Constitui ainda communis opinio, de que o conceito de questões de que tribunal deve tomar conhecimento, para além de estar delimitado pelas conclusões das alegações de recurso e/ou contra-alegações às mesmas (em caso de ampliação do objeto do recurso), deve somente ser aferido em função direta do pedido e da causa de pedir aduzidos pelas partes ou da matéria de exceção capaz de conduzir à inconcludência/improcedência da pretensão para a qual se visa obter tutela judicial, ou seja, abrange tão somente as pretensões deduzidas em termos do pedido ou da causa de pedir ou as exceções aduzidas capazes de levar à improcedência desse pedido, delas sendo excluídos os argumentos ou motivos de fundamentação jurídica esgrimidos/aduzidos pelas partes, bem como matéria nova antes submetida apreciação do tribunal a quo – a não que sejam de conhecimento oficioso - (vide, por todos, Lebre de Freitas e Isabel Alexandre, in “Código de Processo Civil Anotado, Vol. 2º, 3ª. ed., Almedina, pág. 735.

No caso em apreço, a questão a decidir, consiste em saber – se o despacho recorrido deve ser revogado, por acórdão, e substituído por outro que revogue o levantamento da sustação da penhora registada sobre o imóvel referente à fração autónoma, designada pela letra ..., do prédio urbano sito na freguesia ..., concelho ..., inscrito na matriz sob o artigo ...67 e descrito na ... Conservatória do Registo Predial da  sob o ...43, mantendo a mesma, substituindo-o por outro, que revogue o levantamento da sustação da penhora registada sobre o imóvel referente à a fração autónoma, designada pela letra ..., do prédio urbano sito na freguesia ..., concelho ..., inscrito na matriz sob o artigo ...67 e descrito na ... Conservatória do Registo Predial da  sob o ...43, mantendo a mesma.

Apreciando.

Como se sabe a questão não é pacifica. Advogou a sentença recorrida, que deveria proceder-se ao LEVANTAMENTO da SUSTAÇÃO da penhora registada sobre o imóvel penhorado, prosseguindo os autos com a citação de credores nos termos do art.º 786.º do CPC, com as subsequentes diligências de venda, por forma a atingir o ressarcimento total da quantia exequenda e demais custas (com respeito ainda pelo reconhecimento e graduação de créditos, a efetuar oportunamente), diga-se, desde já, que não comungamos da posição defendida na decisão recorrida.

Não perfilhamos tal entendimento, antes advogamos a posição defendida pelos recorrentes, posição por nós já defendida nos processos n.ºs 2245/19.0T8ACB.C1, datado de 12/4/2023, 7389/17.0T8CBR-A.C1, acórdão datado de 13/11/2019, bem como o processo, citado pelos recorrentes, relatado por nós.

Entradas de localização de palavras e elementos:

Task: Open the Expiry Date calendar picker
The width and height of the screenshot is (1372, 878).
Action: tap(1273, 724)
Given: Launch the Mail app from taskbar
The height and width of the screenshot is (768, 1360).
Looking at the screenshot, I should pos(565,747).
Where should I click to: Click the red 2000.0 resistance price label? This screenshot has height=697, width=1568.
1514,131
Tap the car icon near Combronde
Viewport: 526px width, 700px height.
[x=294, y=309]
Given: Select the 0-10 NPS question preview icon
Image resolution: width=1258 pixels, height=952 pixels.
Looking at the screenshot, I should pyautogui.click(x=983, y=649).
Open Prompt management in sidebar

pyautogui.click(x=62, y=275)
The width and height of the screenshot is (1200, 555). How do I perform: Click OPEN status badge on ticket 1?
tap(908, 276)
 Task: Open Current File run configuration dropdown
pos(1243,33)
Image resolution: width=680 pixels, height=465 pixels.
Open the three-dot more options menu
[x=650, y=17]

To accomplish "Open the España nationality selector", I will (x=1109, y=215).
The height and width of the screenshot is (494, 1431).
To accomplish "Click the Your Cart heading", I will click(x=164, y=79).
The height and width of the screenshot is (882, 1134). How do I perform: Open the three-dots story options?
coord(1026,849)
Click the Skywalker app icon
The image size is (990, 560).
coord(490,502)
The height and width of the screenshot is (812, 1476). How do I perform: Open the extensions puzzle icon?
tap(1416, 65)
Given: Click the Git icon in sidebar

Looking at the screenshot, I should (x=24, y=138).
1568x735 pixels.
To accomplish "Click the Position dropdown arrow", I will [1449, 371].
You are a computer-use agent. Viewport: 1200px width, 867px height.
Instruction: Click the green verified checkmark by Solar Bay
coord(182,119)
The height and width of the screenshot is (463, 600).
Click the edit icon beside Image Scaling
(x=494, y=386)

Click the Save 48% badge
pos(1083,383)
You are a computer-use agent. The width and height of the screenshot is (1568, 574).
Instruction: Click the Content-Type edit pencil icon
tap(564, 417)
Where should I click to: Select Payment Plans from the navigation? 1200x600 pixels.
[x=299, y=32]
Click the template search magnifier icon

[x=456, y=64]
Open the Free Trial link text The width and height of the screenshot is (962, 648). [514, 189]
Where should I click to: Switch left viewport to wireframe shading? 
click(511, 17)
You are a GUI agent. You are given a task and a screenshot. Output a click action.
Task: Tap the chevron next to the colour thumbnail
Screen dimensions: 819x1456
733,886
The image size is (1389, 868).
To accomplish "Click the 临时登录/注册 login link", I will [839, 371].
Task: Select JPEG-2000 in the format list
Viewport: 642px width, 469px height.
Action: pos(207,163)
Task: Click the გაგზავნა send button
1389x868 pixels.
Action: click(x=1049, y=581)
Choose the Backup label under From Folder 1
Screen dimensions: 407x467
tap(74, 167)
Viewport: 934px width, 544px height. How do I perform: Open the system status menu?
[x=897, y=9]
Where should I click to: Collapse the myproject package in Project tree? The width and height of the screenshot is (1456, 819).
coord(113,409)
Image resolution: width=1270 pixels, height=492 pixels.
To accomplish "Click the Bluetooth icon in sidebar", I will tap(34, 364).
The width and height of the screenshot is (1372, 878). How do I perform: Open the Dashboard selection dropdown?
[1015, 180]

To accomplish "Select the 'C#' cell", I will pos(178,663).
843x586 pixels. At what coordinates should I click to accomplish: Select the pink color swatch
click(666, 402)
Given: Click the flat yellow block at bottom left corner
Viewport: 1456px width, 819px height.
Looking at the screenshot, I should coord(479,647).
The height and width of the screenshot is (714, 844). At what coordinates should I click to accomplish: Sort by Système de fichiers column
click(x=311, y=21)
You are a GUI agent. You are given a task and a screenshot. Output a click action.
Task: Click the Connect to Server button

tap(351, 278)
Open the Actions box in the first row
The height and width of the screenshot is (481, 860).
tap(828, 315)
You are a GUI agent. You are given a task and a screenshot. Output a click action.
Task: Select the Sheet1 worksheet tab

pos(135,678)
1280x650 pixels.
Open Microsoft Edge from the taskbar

* _TAREFAS A REALIZAR_:
(1) Transcreva, sem alterações, as entradas desde o seu início até à linha que contém "[x=294, y=309]", ambas incluídas.
(2) Redija a continuação do excerto do acórdão sobre a sustação da penhora, a partir da sua última frase.
O excerto do acórdão e as entradas são independentes entre si.

* _RESPOSTAS ÀS TAREFAS_:
(1)
Task: Open the Expiry Date calendar picker
The width and height of the screenshot is (1372, 878).
Action: tap(1273, 724)
Given: Launch the Mail app from taskbar
The height and width of the screenshot is (768, 1360).
Looking at the screenshot, I should pos(565,747).
Where should I click to: Click the red 2000.0 resistance price label? This screenshot has height=697, width=1568.
1514,131
Tap the car icon near Combronde
Viewport: 526px width, 700px height.
[x=294, y=309]

(2)
Preceitua o n.º 1 do art.º 794.º do C.P.Civil que “Pendendo mais de uma execução sobre os mesmos bens, o agente de execução susta quanto a estes a execução em que a penhora tiver sido posterior, podendo o exequente reclamar o respectivo crédito no processo em que a penhora seja mais antiga”.

Por sua vez, reza o n.º 4 do preceito: “a sustação integral da execução” equivale à extinção da execução, sem prejuízo de o exequente poder requerer a renovação da execução, indicando outros bens à penhora.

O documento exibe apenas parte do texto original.